However, the big problem with the film is that none of this goes beyond mere intentions. There are moments, flashes of promise, but they don’t lead to anything more. It loses its way, getting bogged down in platitudes, clichés and naivety – even triviality. When we see stereotypes among characters, this is not always a flaw, as sometimes they work well and are representative of real life, but it’s not the case here: they remain simple and facile caricatures. In fact, they strike us as a lazy exercise in creation. There’s also a certain laziness in the way the conflicts are resolved, as if the director had wanted to set things straight without overcomplicating matters, like a quick and overly easy exercise in arithmetic, chucking in a bunch of ingredients that might work together in order to get the end result she wants, as easily as possible. Stories need time, a specific space and a particular tempo to be told at. Here, the majority of the conflicts among the characters are portrayed without us delving deeper into any of them. We only scratch the surface, remaining in hackneyed territory – they are so trivial that they are not believable. There’s also an eagerness to explain absolutely everything, to attain a level of complexity that the film simply doesn’t possess – with supposedly profound or wondrous reflections – and it ends up hindering the narration of any topics that could potentially be interesting. It’s not necessary to launch into a whole speech about resignation and the death of one’s hopes and dreams in order to broach the issue.
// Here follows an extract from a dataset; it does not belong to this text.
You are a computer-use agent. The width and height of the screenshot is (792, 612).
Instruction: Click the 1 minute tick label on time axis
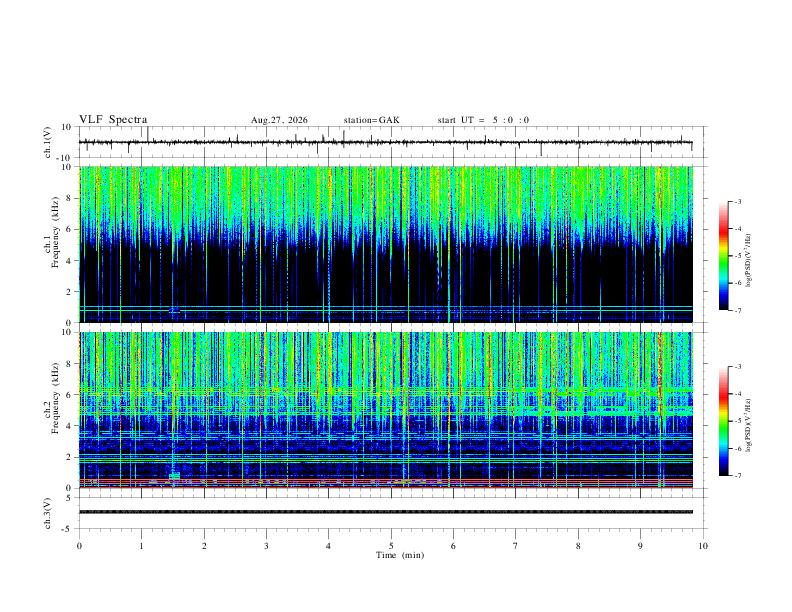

Subtlety is a virtue in fiction, but of course, that entails more risk – you have to know what’s excessive and what’s not. In this case, there are just too many words and preachy messages. At the end of the day, the best moments in the film are the handful of entertaining ones that elicit a giggle or two.

We Won’t Kill Each Other with Guns is a co-production by Spain’s Turanga Films, À Punt Media, Un Capricho de Producciones and TV3, which will hit Spanish screens on 17 June, courtesy of Filmax.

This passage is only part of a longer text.